Boeing’s board of directors has named Robert “Kelly” Ortberg, the new chief executive officer of the embattled aerospace giant, the company announced July 31. Since early this year, the company has suffered a rash of accidents and high-visibility quality problems. Meanwhile, losses continue to pile up, with Boeing’s defense and space business losing close to $1 billion, making up most of the company’s losses.
Ortberg will take over for David Calhoun in mid-August, the company announced. Calhoun said earlier this year he would retire by the end of the year.
Ortberg worked for decades at Rockwell Collins, where he rose from a program manager in 1987 to president and CEO in 2013, spending the next eight years leading the company’s integration with RTX. He retired from RTX in 2021. The other leading candidate was reportedly Patrick Shanahan, former Boeing executive, Acting Secretary of Defense and now CEO of Spirit Aerosystems, which Boeing is buying back to better integrate its production efforts.
“There is much work to be done and I’m looking forward to getting started,” Ortberg said in a stament issued by Boeing.
The announcement came along with Boeing’s second-quarter results, which showed a $913 million loss in the Defense and Space sector, as part of a company-wide loss of $1.4 billion, and the disclosure of a new deficiency with the KC-46 tanker.
The losses were on “certain fixed-price development programs, including a $391 million loss on the KC-46A program, largely driven by a slowdown of commercial production and supply chain constraints,” the company said. Boeing’s losses on the KC-46 now amount to $7.5 billion
Air Force KC-46 program officials, speaking with the press in Dayton, Ohio, Tuesday, said they have added a seventh major deficiency to the list that Boeing must correct at its own expense on the fixed-price development contract.

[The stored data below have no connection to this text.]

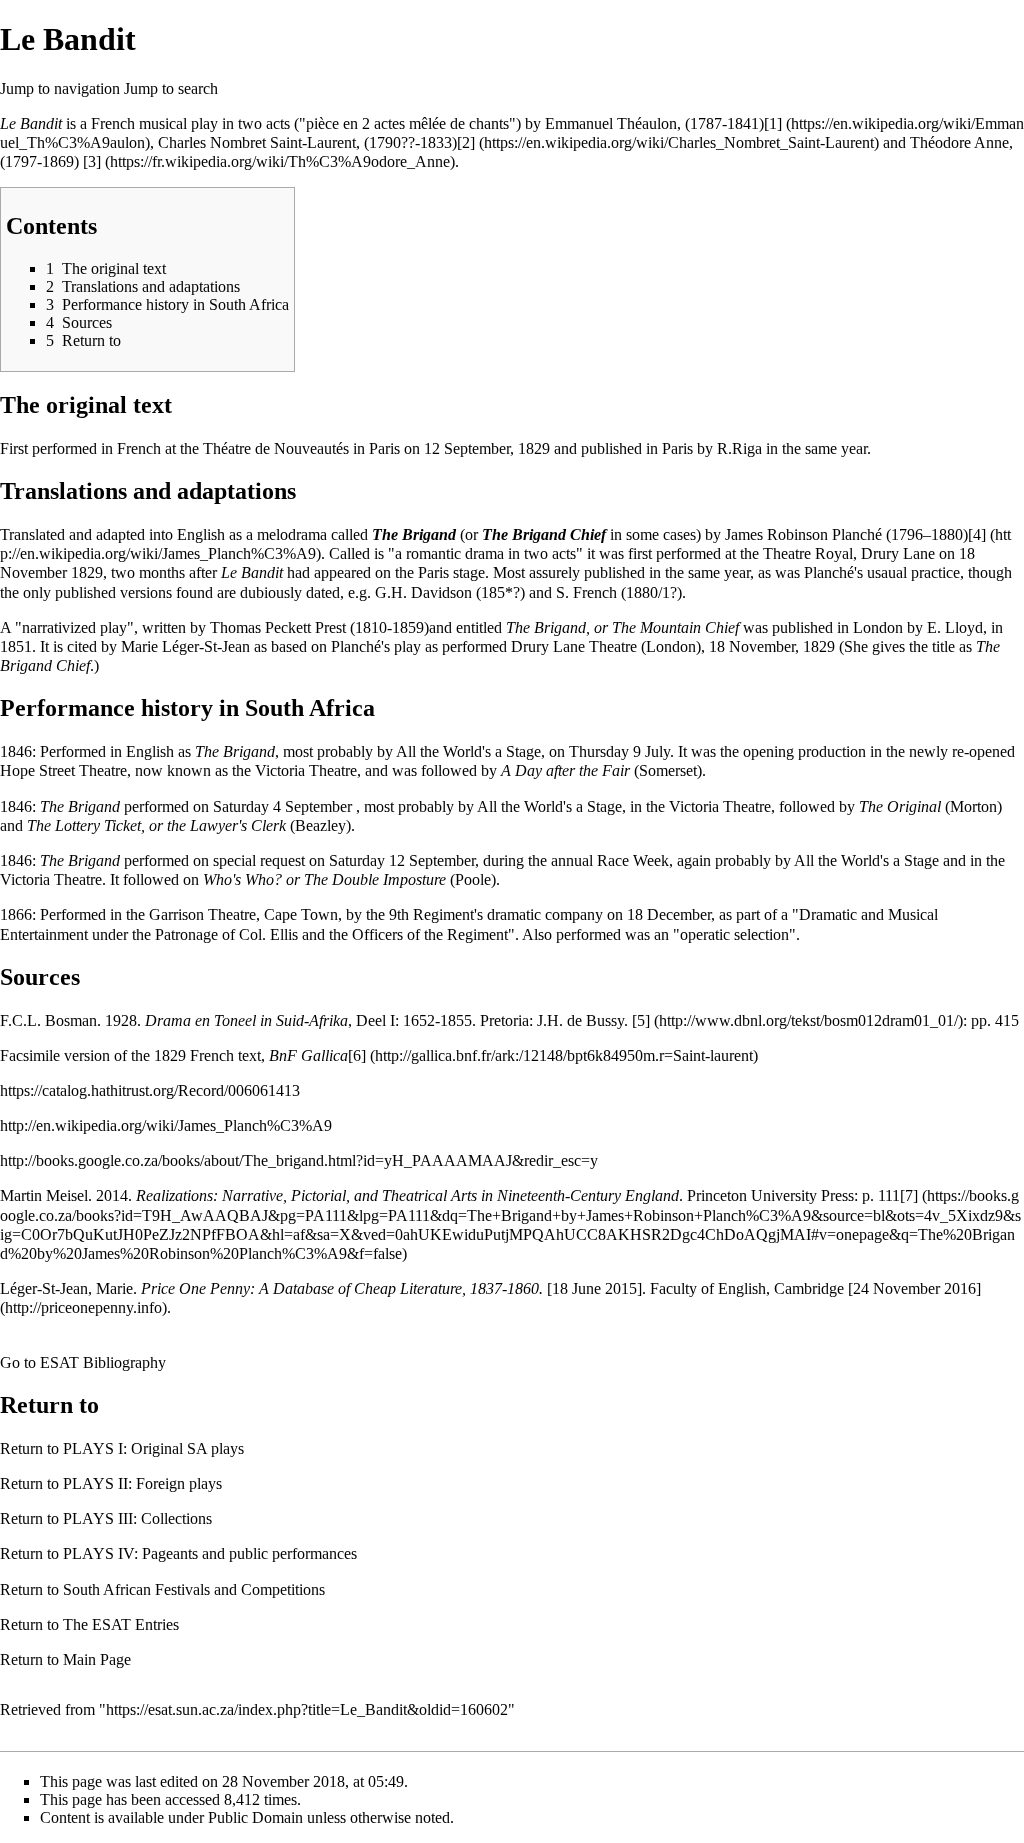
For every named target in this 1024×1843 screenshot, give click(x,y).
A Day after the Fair (565, 770)
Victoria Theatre (306, 770)
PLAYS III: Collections (137, 1518)
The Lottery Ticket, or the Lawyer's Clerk (156, 825)
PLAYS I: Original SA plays (153, 1448)
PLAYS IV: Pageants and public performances (210, 1553)
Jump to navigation (60, 88)
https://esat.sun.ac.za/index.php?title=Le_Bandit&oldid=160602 (307, 1709)
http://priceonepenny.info (83, 1307)
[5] (641, 1020)
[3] (92, 161)
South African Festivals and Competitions (194, 1589)
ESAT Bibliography (103, 1362)
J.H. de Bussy (580, 1020)
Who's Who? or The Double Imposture (324, 879)
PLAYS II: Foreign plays (142, 1483)
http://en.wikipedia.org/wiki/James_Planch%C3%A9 (166, 1125)
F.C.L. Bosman (48, 1020)
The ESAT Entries (121, 1624)
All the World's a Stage (468, 751)
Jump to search (171, 88)
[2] (466, 142)
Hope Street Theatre (63, 770)
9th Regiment (431, 914)
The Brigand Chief (544, 534)
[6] (357, 1055)
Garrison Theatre (202, 914)
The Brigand (414, 534)
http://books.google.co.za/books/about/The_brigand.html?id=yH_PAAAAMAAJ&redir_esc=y (299, 1160)
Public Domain (255, 1817)
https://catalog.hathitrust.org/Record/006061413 (150, 1090)
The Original (900, 806)
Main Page (97, 1659)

The new problem is with a fuel pump, the vibrations of which are damaging the jet’s air ducts. Program Executive Officer Kevin D. Stamey said Boeing is aggressively fixing the damaged ducts, is already testing a permanent correction, and the problem may soon be taken off the books, but for now it is a “Category 1” deficiency, he said.
Among the others, program officials acknowledged that corrections to the Remote Viewing System, known as RVS 2.0, that were to be fully implemented this year will not be fixed until 2026. Tests to fix another problem with the KC-46, a so-called “stiff boom,” which prevents it from connecting with and refueling the relatively low-thrust A-10, has been in testing since May, they said.

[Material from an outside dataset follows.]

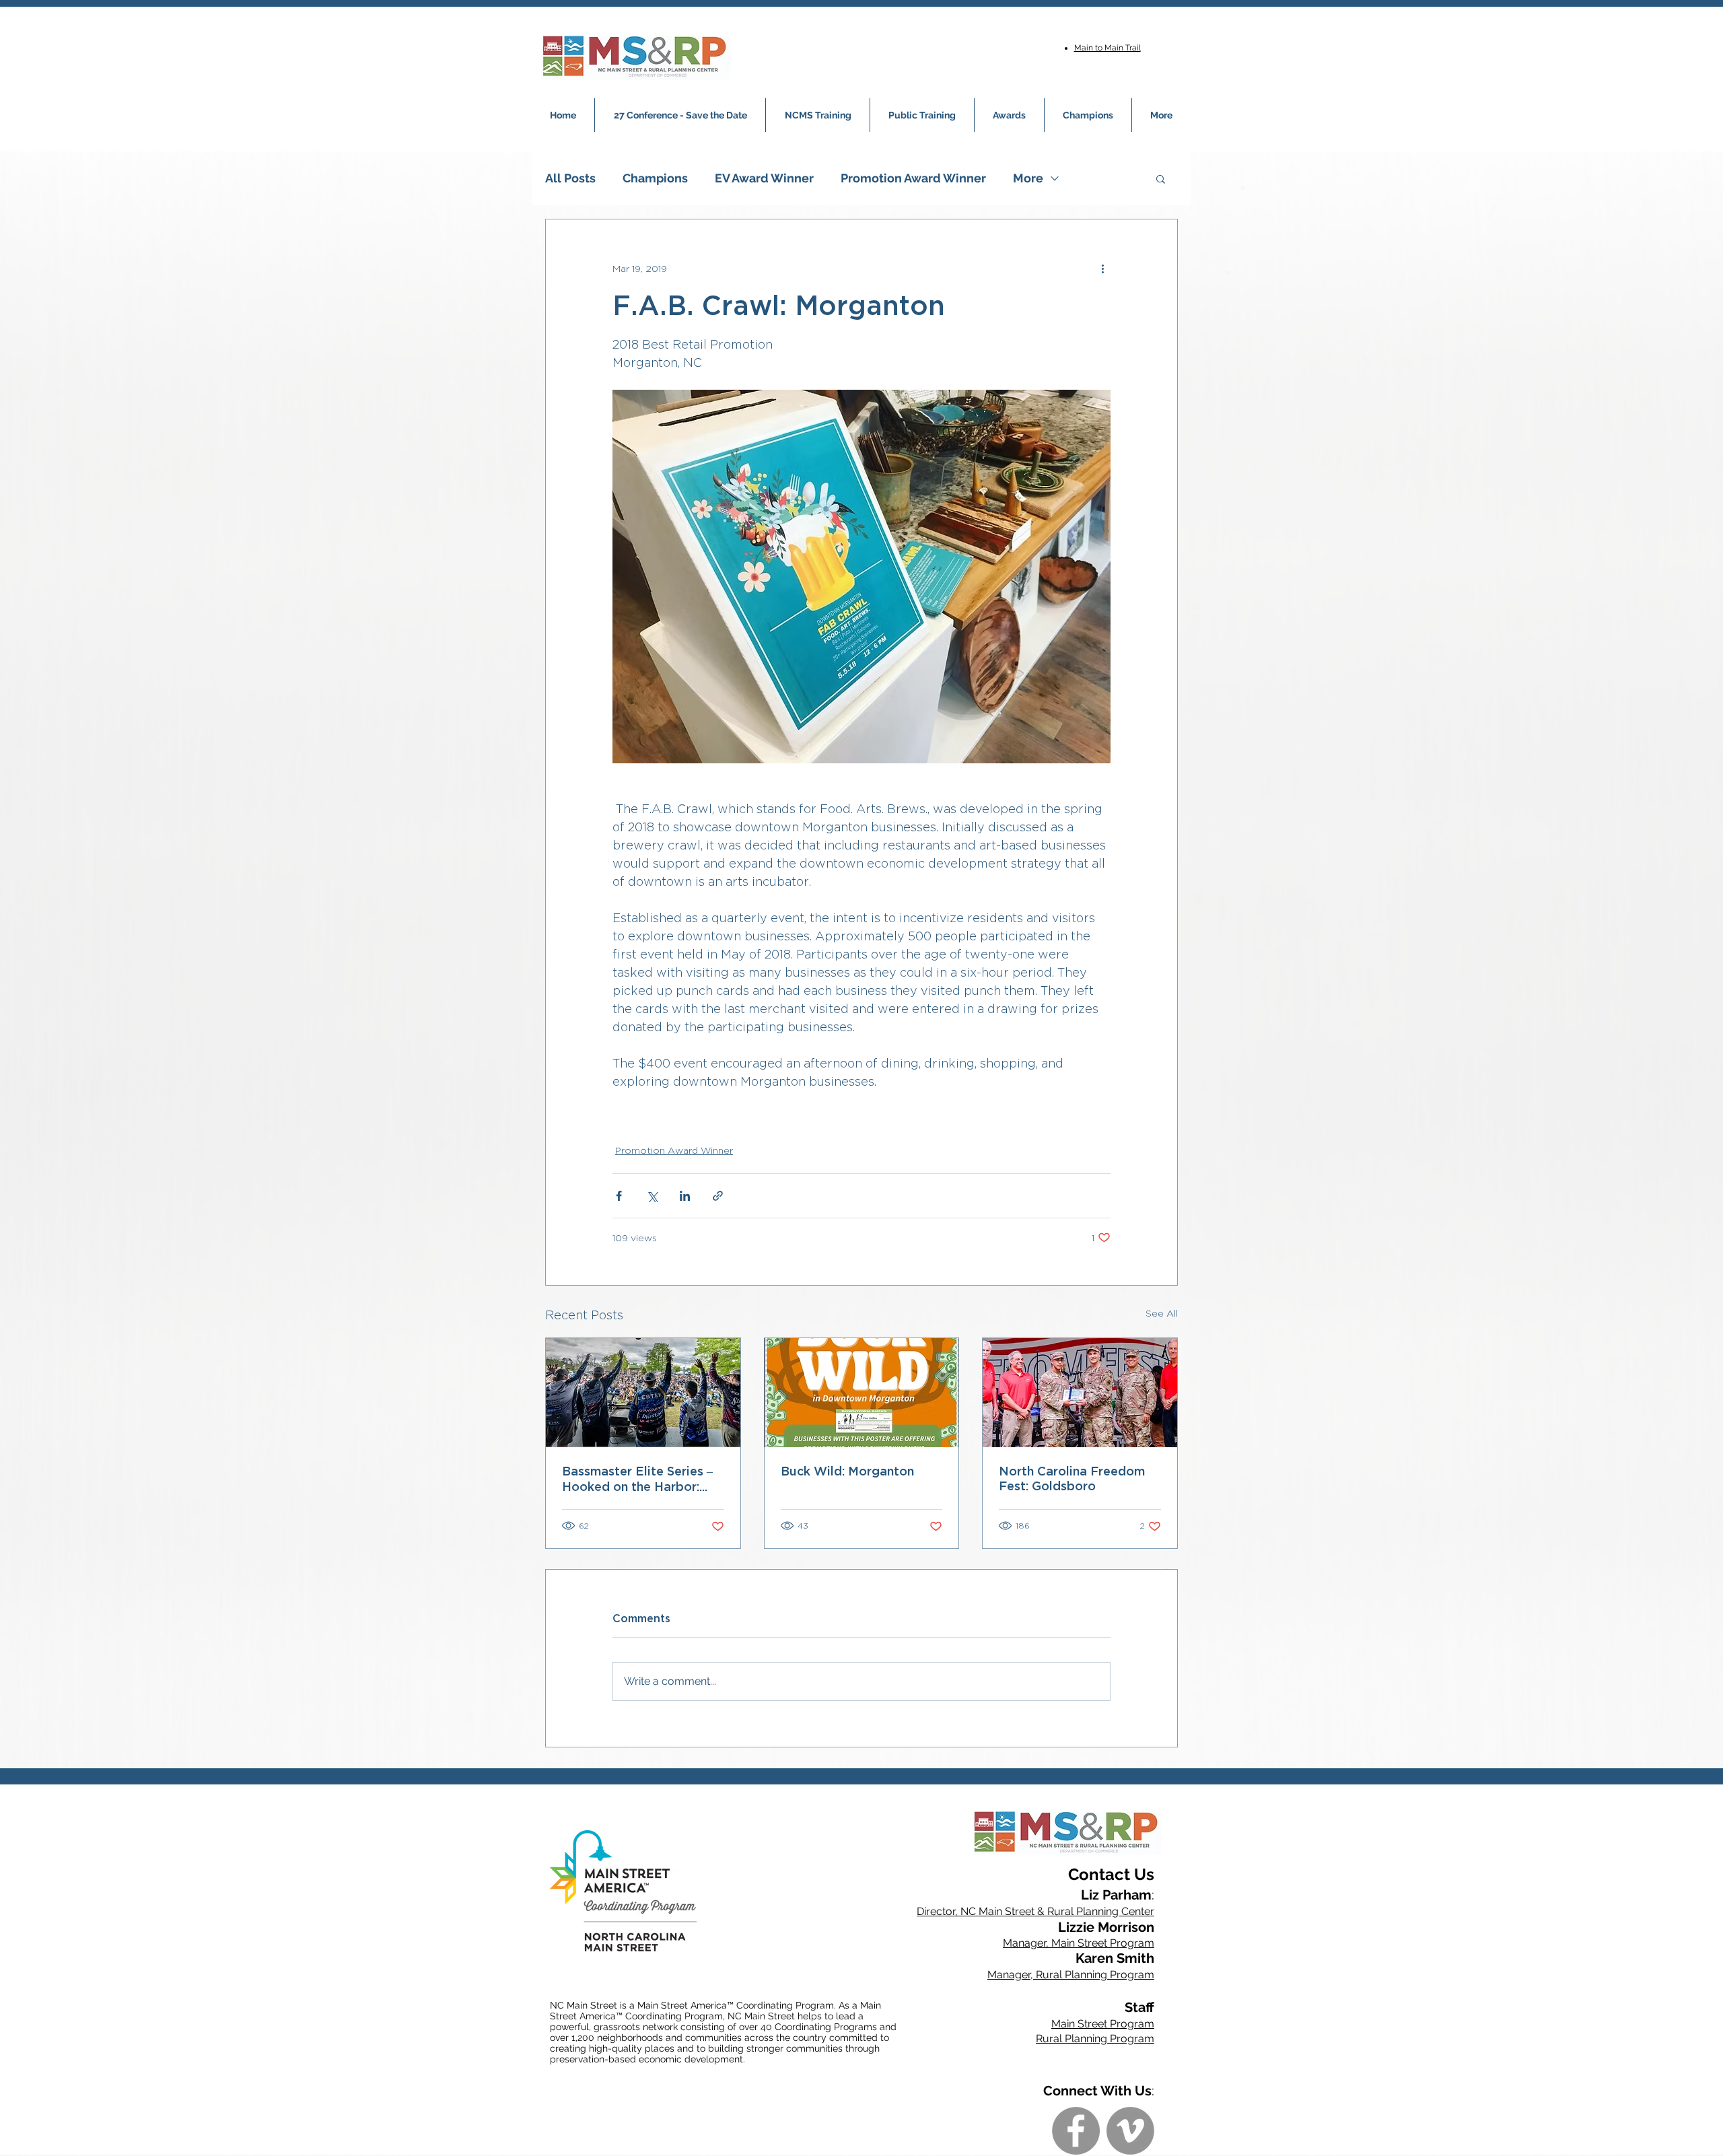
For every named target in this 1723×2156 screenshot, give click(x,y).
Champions (655, 178)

Stamey said the discovery of the deficiency and the company’s move to correct the problem was evidence that Boeing “lean forward when they have a quality escape.”
Boeing said in releasing its financial performance numbers that other defense losses were recorded on the T-7A trainer, the “Air Force One” VC-25B Presidential Transport, and the NASA Commercial Crew programs. Those programs suffered from “higher estimated engineering and manufacturing costs, as well as technical challenges,” the company said.
On a positive note, the aerospace giant said that its F-15EX achieved initial operational capability with the Air Force in July and that it delivered seven MH-139A Grey Wolf helicopters to the service for missile field support.
“We remain cautiously optimistic about the long term prospects of our defense business, and we believe we can progress toward a more historical level of performance over time,” Calhoun said on Boeing’s second-quarter earnings call. He reiterated that Boeing is exercising “contracting discipline” in not underbidding important contracts to secure future work.
Calhoun said Ortberg was “the board’s choice,” but he said he liked the pick. He also said he didn’t expect Ortberg to do an executive housecleaning.
“I don’t think he’s coming in with a notion to change a lot of folks,” he said on the call. “We’re in recovery mode. And we’ve got to get this thing stable and move forward.”